Les banques ont aussi dû régler un héritage devenu soudain encombrant, a poursuivi M. Odier. Ici, la Suisse a rapidement réagi pour se conformer aux nouveaux standards internationaux, comme l'échange automatique de renseignements en matière fiscale, que le G20 doit avaliser cet automne, ou les demandes groupées.

Mais ces mesures ne suffisent pas pour préserver sur le long terme la compétitivité et les emplois, estime l'ASB. Selon des études récentes, la place financière suisse croîtra deux fois moins vite que les concurrents de Londres et des Etats-Unis et trois fois moins que Hong Kong et Singapour au cours des cinq prochaines années.

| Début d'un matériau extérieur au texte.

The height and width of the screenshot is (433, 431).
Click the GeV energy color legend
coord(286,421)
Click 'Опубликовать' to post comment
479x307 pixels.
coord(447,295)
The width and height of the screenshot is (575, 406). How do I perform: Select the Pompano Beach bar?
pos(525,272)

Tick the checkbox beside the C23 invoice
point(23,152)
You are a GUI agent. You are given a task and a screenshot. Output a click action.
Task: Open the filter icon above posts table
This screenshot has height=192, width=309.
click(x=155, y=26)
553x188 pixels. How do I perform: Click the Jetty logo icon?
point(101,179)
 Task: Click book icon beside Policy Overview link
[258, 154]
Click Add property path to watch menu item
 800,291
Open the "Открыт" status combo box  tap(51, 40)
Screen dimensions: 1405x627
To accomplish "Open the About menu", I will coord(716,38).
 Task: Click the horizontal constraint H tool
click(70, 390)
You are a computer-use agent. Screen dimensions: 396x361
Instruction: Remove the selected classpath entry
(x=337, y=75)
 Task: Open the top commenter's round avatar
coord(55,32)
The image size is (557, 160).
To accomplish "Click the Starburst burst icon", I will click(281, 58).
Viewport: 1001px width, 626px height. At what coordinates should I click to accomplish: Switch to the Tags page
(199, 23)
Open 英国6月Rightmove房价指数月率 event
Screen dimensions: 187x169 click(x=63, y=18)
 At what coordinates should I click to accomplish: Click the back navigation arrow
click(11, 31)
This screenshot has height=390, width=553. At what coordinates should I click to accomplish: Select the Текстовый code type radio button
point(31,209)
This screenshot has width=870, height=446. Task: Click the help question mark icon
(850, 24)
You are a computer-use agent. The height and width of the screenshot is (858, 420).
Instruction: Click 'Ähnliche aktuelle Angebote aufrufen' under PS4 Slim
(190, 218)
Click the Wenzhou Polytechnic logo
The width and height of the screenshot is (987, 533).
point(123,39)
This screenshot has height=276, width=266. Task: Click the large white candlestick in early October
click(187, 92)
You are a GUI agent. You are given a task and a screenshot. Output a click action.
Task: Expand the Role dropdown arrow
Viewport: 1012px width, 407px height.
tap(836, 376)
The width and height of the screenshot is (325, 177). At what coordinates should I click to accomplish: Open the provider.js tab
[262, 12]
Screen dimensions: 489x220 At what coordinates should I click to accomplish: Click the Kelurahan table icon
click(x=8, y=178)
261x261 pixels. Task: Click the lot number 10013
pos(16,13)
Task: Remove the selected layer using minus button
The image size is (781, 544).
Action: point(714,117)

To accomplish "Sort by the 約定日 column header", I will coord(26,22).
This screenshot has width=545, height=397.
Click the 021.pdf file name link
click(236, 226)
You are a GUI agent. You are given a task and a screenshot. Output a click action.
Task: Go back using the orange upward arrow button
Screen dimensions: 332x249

Négociations individuelles

Pour éviter les délocalisations d'emplois, les banques helvétiques doivent pouvoir continuer à fournir des prestations transfrontalières. La clientèle privée étrangère de gestion de fortune représente 2000 milliards de francs, dont 40% issus des clients européens.

Si la Suisse ne veut pas être exclue de son principal marché, Berne doit négocier rapidement des accords individuels avec les Etats membres de l'UE, exhorte l'ASB. En particulier, avec ceux qui fournissent la majeure partie des clients, soit l'Allemagne, la France, l'Italie et l'Espagne.